When your daughter has an incredibly rare neurological condition you’d be amazed at how quickly it becomes part of your family’s life. So it came as a complete shock, one ordinary Thursday afternoon in spring 2018, to receive a phone call from Eva’s geneticist, telling us that there was another problem; a second genetic mutation. Just when I thought my heart couldn’t break any more it finally shattered. We were devastated.
Further genetic testing had identified an additional mutation on a gene called MECP2 which causes a rare neurological condition called Rett Syndrome. As soon as the name was mentioned tears started to pour down my face and my whole world started to crumble: my mum had looked after a little girl with Rett Syndrome. I knew what it was.
Rett Syndrome is a neurodevelopmental condition which affects mainly girls. Seemingly normal toddlers enter a period of regression, start to lose skills and then plateau for the rest of their lives. It has been described as having the symptoms of autism, cerebral palsy, Parkinson’s, epilepsy and anxiety disorder all rolled into one with most children with Rett unable to speak, walk or use their hands. As the regression takes hold these children get locked inside their own bodies, able to understand but unable to communicate.

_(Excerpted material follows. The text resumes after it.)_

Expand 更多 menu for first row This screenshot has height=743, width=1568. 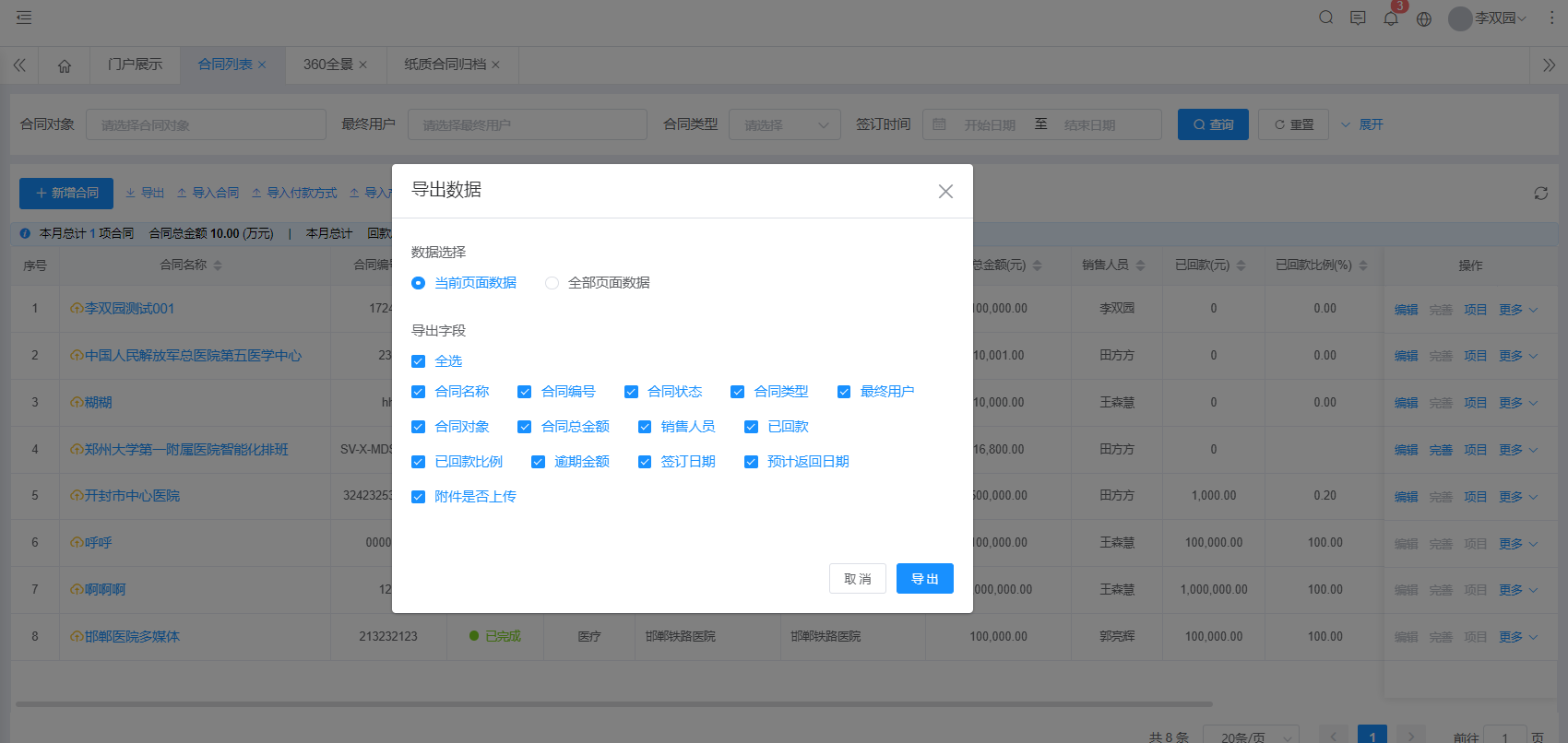[x=1517, y=310]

But Eva was already six years old, well past the toddler stage and although her progress can be very slow, she has always made progress and never regressed. What was going on?
A couple of weeks later we took Eva to see her geneticist and neurologist so they could observe her progress. Eva’s symptoms were not those of typical Rett syndrome which has led her doctors to think that her MECP2 mutation is causing her to have a rare, atypical variant of the condition.
A couple of months down the line and Rett Syndrome is slowly becoming meshed into our everyday life, just as her GRM1 mutation before. With no prognosis our life is still engulfed with uncertainty and there are still heart breaking moments every day as we watch Eva struggle to complete the simplest tasks. Eva’s difficulties with balance and coordination severely affect her mobility, her language disability makes it difficult for her to communicate with her peers and she struggles to process new information. However, Eva continues to make progress and although her developmental delay means there continues to be a gap between her and her peers, she continues to refine old skills and develop new ones. Eva rides horses, dances, swims, scoots, goes trampolining and she absolutely loves craft and cooking. She is always up for a challenge and tackles most things head on.At the moment there is no treatment or cure for Eva’s condition but there is a ray of hope. Research has shown that Rett syndrome is one of the few neurological conditions to demonstrate dramatic symptom reversal in the lab. More research has the potential to find a cure. Until a cure is found, there is nothing we can do or give Eva to remove or even reduce her challenges. We have been catapulted into this extraordinary life and all we can do is support her, love her and treat her like any other child. Eva might be unique, but to us she is just our little girl.